§ **Brief**
Pull every line that holds the word "target" from the entries.

Entries supplied below:

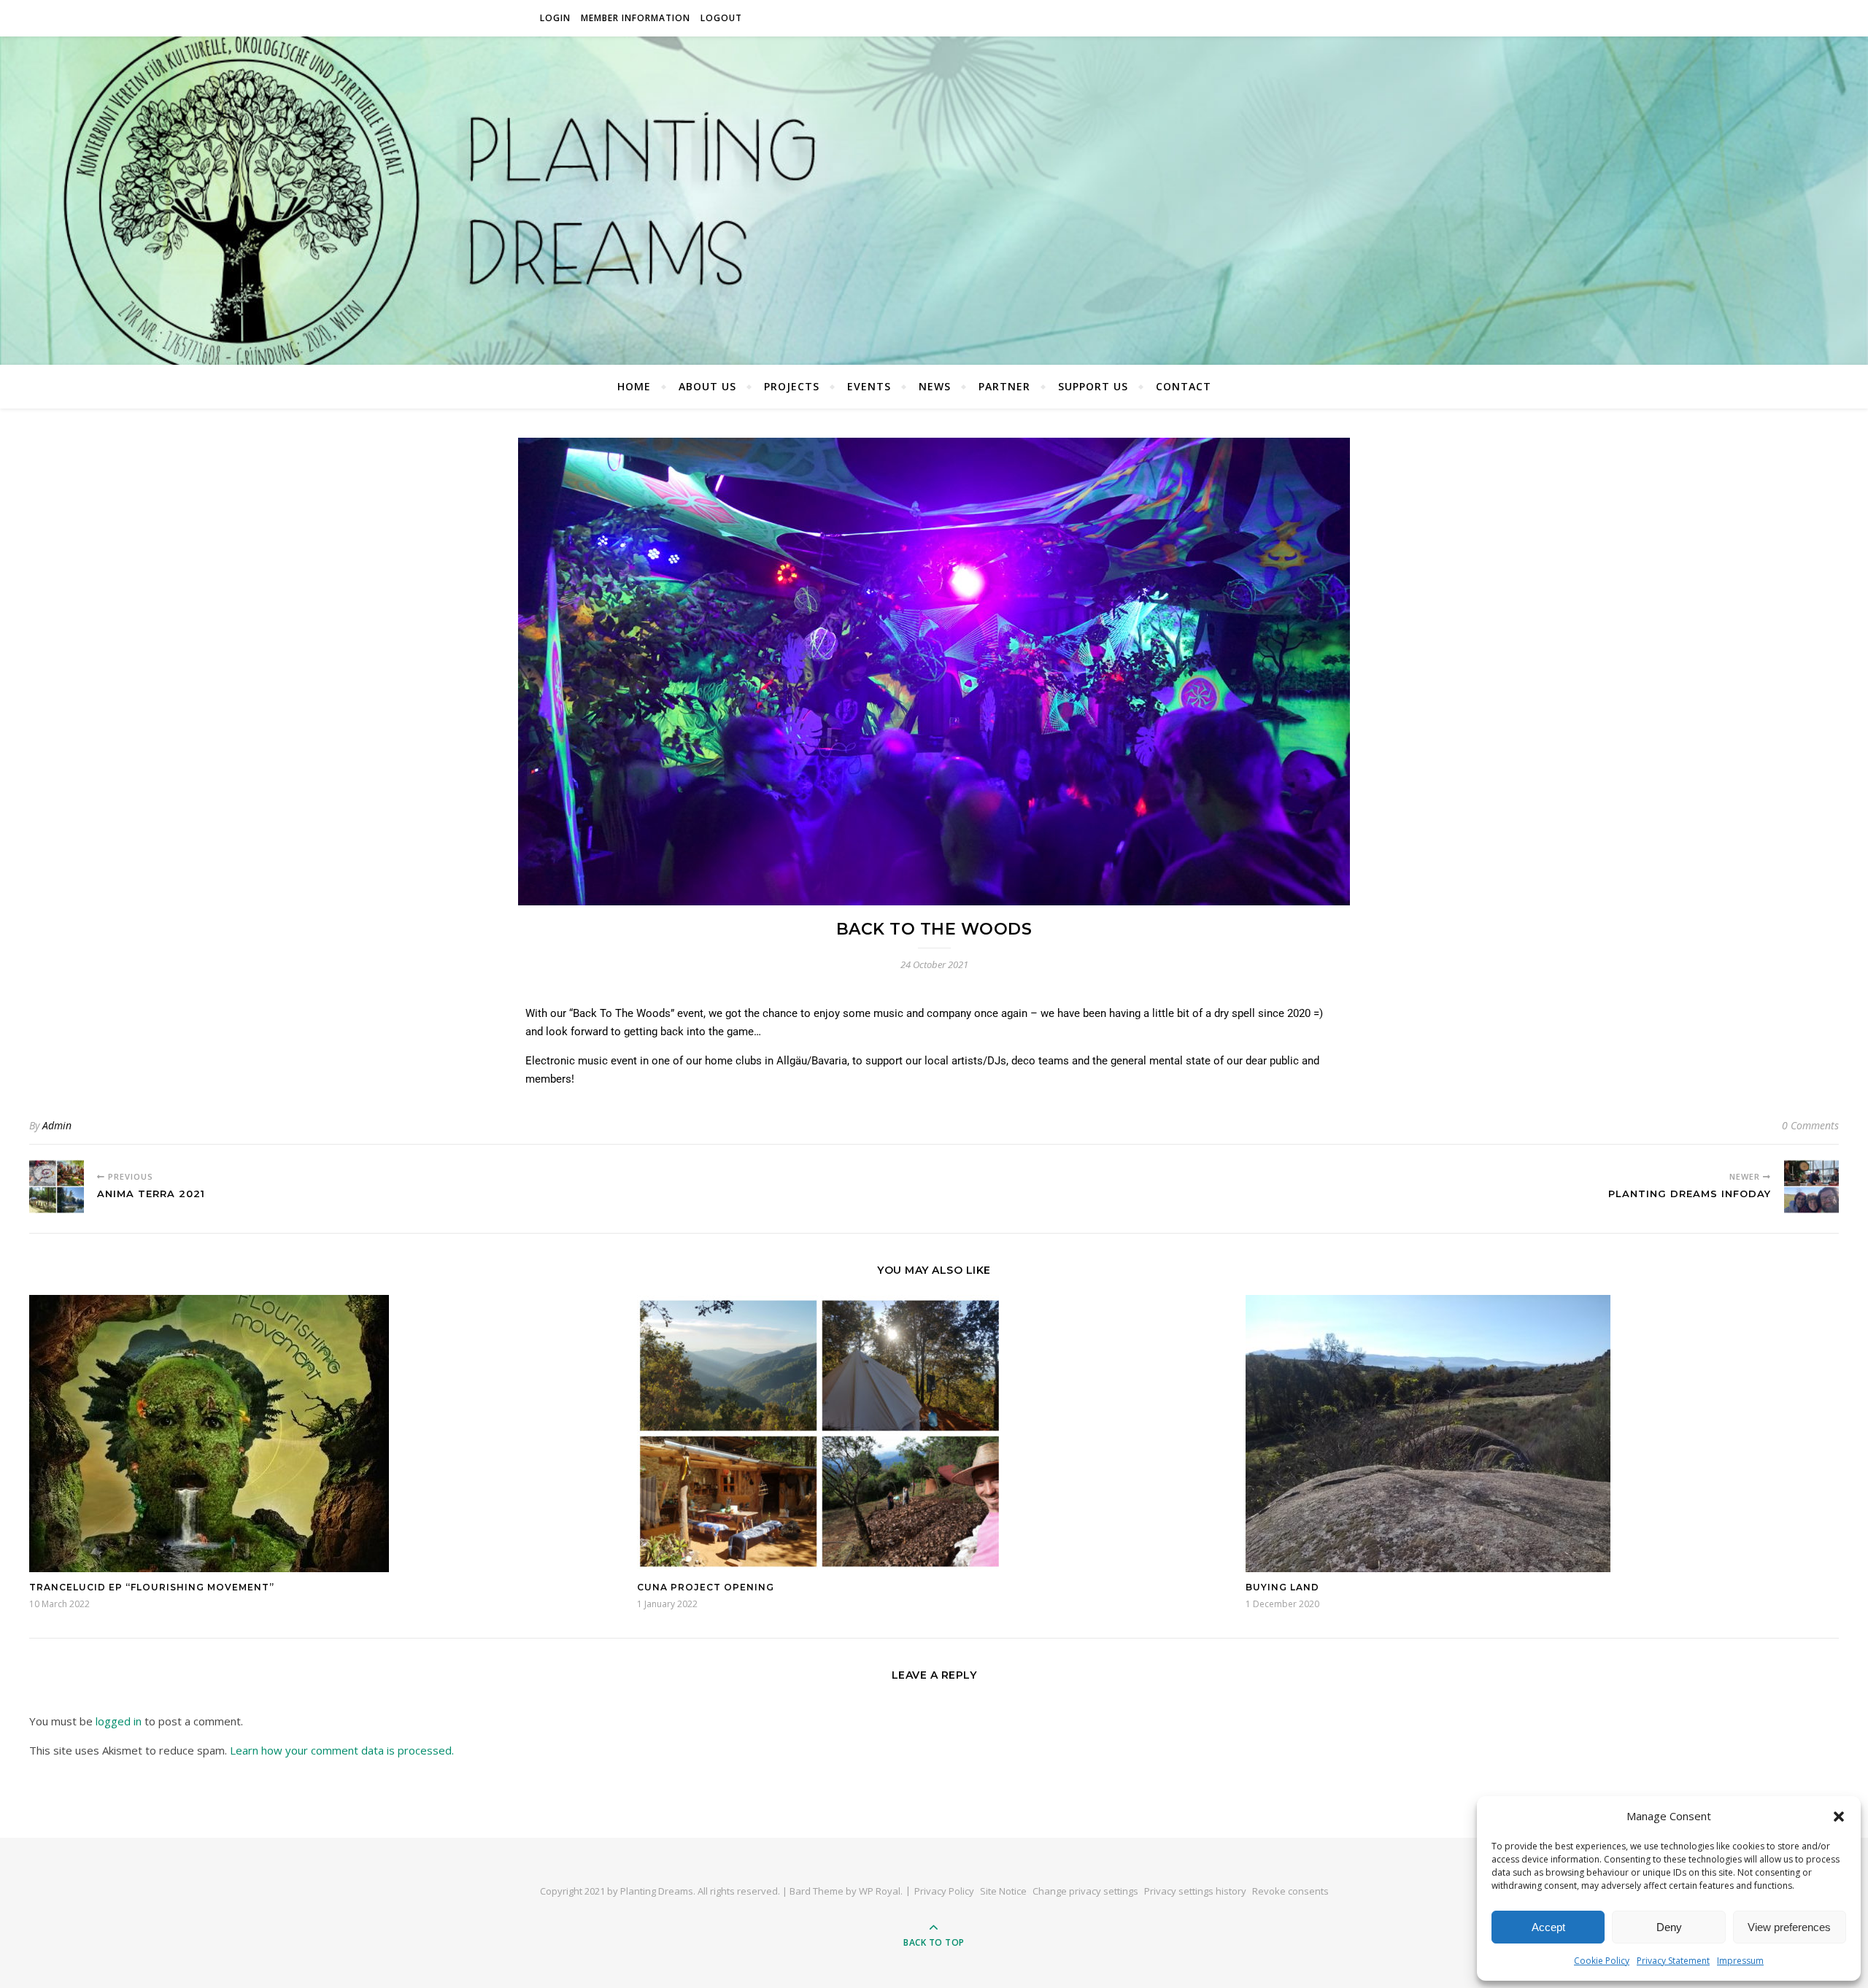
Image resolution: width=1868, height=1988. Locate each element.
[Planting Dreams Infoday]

End of Entries supplied.
Entries supplied below:

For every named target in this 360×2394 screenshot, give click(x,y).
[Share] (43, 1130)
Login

End of Entries supplied.
Entries supplied below:

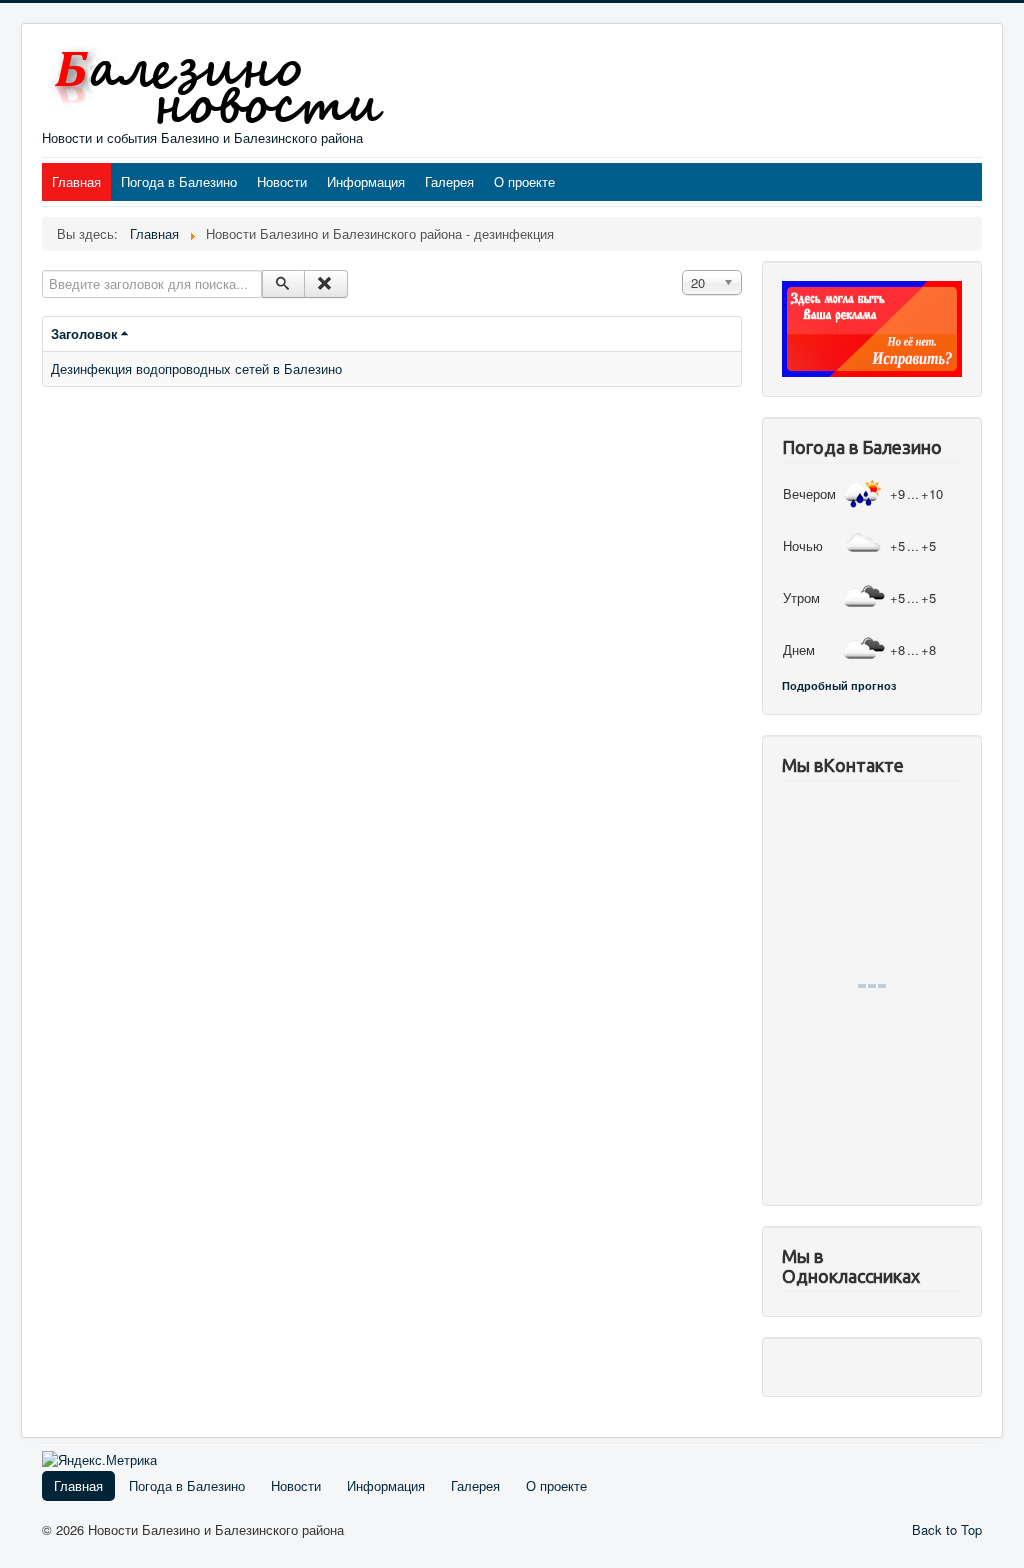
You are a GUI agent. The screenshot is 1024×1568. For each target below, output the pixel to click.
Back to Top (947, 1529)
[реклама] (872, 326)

End of Entries supplied.

§ **Written answer**
For every named target in this 360×2394 screenshot, give click(x,y).
You are a GUI agent. The screenshot is 1024×1568. For each target below, output the pixel to click.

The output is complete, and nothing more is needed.